Gumersell stated that it is important to learn more about the landlord or building owner. Sometimes your landlord might not be the real building owner. Find out as much information as you can about your landlord and the building owner. If you’re going to be entering into a partnership, make sure that you know who the landlord and building owner are. Also, learn about their financial situation. Make sure they pay their bills on time.

For example, in some states, a landlord who fails to pay his or her mortgage payments to a bank or makes payments to the building owner can cause the tenant or business to be evicted. This is even though the tenant has always paid on time. This is just one example of the problems that can arise between a landlord and tenant. Gumersell stated that businesses can request information about landlords from the public records. To learn more about the landlord’s limited liability business or business entity, you can request documents.

  1. Research zoning laws.

The zoning laws are another aspect to be aware of. Your landlord might designate your space to run a restaurant. However, it is important that your goals are in line with your local laws. Sometimes a landlord or building owner might think that they can rent their space to a specific type of business but the area’s zoning laws don’t allow for it. These details can be aligned to ensure your business is able to operate in a city or town without major legal problems.

  1. Find out about nuisance laws and the environment.

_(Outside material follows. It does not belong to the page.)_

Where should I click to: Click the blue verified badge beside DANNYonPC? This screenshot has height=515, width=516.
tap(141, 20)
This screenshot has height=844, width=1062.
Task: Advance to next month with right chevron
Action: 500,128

Signing a lease is a way to ensure that your business can operate to its full potential once you have opened your doors. Many leases include extensive restrictions on noise, smells, and equipment. Ann Brookes is a tax lawyer who stated that she had to agree to an “offensive smells” clause when she signed a lease for a restaurant. Ann Brookes, a tax attorney, said that when she signed a lease for a restaurant, she had to negotiate an “offensive odors stipulation.”

She stated that the building regulations prohibited offensive odors. “Whether a smell is offensive or not is subjective. I therefore made sure that there was an exception for ordinary smells in a restaurant.

Gumersell stated that it is important to study the basic environmental laws of the property before signing anything. These laws are often overlooked by landlords, which could lead to your business being sued.